:: Data records ::

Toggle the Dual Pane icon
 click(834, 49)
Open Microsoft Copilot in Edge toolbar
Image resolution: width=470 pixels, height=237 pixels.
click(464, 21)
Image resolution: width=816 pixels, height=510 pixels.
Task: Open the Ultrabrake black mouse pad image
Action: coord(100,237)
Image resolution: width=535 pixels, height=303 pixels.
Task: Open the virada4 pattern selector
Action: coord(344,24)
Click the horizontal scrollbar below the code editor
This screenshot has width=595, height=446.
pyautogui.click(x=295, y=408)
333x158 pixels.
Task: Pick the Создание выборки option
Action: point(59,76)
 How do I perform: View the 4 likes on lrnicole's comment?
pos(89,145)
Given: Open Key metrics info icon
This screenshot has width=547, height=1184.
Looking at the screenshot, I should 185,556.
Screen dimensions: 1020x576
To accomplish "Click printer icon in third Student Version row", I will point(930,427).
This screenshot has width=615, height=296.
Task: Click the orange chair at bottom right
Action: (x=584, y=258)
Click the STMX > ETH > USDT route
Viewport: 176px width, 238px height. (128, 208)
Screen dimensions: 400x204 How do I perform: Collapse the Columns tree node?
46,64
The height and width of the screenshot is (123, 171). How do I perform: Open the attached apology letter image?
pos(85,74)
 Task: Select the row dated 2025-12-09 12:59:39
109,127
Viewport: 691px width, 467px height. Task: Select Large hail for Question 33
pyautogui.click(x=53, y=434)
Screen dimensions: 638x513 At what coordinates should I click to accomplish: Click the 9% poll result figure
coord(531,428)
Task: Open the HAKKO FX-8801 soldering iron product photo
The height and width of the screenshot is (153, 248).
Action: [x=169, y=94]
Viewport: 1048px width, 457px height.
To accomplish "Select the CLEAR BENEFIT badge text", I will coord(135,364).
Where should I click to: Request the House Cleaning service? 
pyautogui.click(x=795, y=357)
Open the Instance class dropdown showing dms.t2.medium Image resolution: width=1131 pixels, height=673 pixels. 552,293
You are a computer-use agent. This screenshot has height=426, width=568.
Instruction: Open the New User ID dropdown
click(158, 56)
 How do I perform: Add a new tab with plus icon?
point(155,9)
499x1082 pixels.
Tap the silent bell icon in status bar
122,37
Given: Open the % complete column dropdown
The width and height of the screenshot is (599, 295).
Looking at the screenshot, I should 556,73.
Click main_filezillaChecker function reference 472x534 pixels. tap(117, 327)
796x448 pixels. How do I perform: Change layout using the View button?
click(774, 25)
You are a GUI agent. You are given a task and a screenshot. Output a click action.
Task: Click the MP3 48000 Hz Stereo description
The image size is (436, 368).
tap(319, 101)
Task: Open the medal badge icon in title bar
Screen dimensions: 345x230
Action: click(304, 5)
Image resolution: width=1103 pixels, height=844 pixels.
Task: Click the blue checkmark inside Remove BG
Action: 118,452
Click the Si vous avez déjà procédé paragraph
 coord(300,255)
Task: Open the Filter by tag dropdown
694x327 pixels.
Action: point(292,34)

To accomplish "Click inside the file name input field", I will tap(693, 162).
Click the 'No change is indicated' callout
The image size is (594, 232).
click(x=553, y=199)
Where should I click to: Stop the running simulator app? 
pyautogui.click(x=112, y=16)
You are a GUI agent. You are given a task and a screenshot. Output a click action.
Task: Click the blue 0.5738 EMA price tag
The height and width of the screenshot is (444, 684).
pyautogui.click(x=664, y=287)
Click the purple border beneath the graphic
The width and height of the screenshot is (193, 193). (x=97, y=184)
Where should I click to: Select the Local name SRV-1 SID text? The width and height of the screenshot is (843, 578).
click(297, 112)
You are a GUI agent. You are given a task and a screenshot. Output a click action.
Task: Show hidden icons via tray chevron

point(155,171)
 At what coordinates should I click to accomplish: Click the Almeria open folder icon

:: Directions for this task ::
Line by line, repeat everything in the records verbatim.

:: Solution for this task ::
Toggle the Dual Pane icon
 click(834, 49)
Open Microsoft Copilot in Edge toolbar
Image resolution: width=470 pixels, height=237 pixels.
click(464, 21)
Image resolution: width=816 pixels, height=510 pixels.
Task: Open the Ultrabrake black mouse pad image
Action: coord(100,237)
Image resolution: width=535 pixels, height=303 pixels.
Task: Open the virada4 pattern selector
Action: coord(344,24)
Click the horizontal scrollbar below the code editor
This screenshot has width=595, height=446.
pyautogui.click(x=295, y=408)
333x158 pixels.
Task: Pick the Создание выборки option
Action: point(59,76)
 How do I perform: View the 4 likes on lrnicole's comment?
pos(89,145)
Given: Open Key metrics info icon
This screenshot has width=547, height=1184.
Looking at the screenshot, I should 185,556.
Screen dimensions: 1020x576
To accomplish "Click printer icon in third Student Version row", I will point(930,427).
This screenshot has width=615, height=296.
Task: Click the orange chair at bottom right
Action: (x=584, y=258)
Click the STMX > ETH > USDT route
Viewport: 176px width, 238px height. (128, 208)
Screen dimensions: 400x204 How do I perform: Collapse the Columns tree node?
46,64
The height and width of the screenshot is (123, 171). How do I perform: Open the attached apology letter image?
pos(85,74)
 Task: Select the row dated 2025-12-09 12:59:39
109,127
Viewport: 691px width, 467px height. Task: Select Large hail for Question 33
pyautogui.click(x=53, y=434)
Screen dimensions: 638x513 At what coordinates should I click to accomplish: Click the 9% poll result figure
coord(531,428)
Task: Open the HAKKO FX-8801 soldering iron product photo
The height and width of the screenshot is (153, 248).
Action: [x=169, y=94]
Viewport: 1048px width, 457px height.
To accomplish "Select the CLEAR BENEFIT badge text", I will coord(135,364).
Where should I click to: Request the House Cleaning service? 
pyautogui.click(x=795, y=357)
Open the Instance class dropdown showing dms.t2.medium Image resolution: width=1131 pixels, height=673 pixels. 552,293
You are a computer-use agent. This screenshot has height=426, width=568.
Instruction: Open the New User ID dropdown
click(158, 56)
 How do I perform: Add a new tab with plus icon?
point(155,9)
499x1082 pixels.
Tap the silent bell icon in status bar
122,37
Given: Open the % complete column dropdown
The width and height of the screenshot is (599, 295).
Looking at the screenshot, I should 556,73.
Click main_filezillaChecker function reference 472x534 pixels. tap(117, 327)
796x448 pixels. How do I perform: Change layout using the View button?
click(774, 25)
You are a GUI agent. You are given a task and a screenshot. Output a click action.
Task: Click the MP3 48000 Hz Stereo description
The image size is (436, 368).
tap(319, 101)
Task: Open the medal badge icon in title bar
Screen dimensions: 345x230
Action: click(304, 5)
Image resolution: width=1103 pixels, height=844 pixels.
Task: Click the blue checkmark inside Remove BG
Action: 118,452
Click the Si vous avez déjà procédé paragraph
 coord(300,255)
Task: Open the Filter by tag dropdown
694x327 pixels.
Action: point(292,34)

To accomplish "Click inside the file name input field", I will tap(693, 162).
Click the 'No change is indicated' callout
The image size is (594, 232).
click(x=553, y=199)
Where should I click to: Stop the running simulator app? 
pyautogui.click(x=112, y=16)
You are a GUI agent. You are given a task and a screenshot. Output a click action.
Task: Click the blue 0.5738 EMA price tag
The height and width of the screenshot is (444, 684).
pyautogui.click(x=664, y=287)
Click the purple border beneath the graphic
The width and height of the screenshot is (193, 193). (x=97, y=184)
Where should I click to: Select the Local name SRV-1 SID text? The width and height of the screenshot is (843, 578).
click(297, 112)
You are a GUI agent. You are given a task and a screenshot. Output a click action.
Task: Show hidden icons via tray chevron

point(155,171)
 At what coordinates should I click to accomplish: Click the Almeria open folder icon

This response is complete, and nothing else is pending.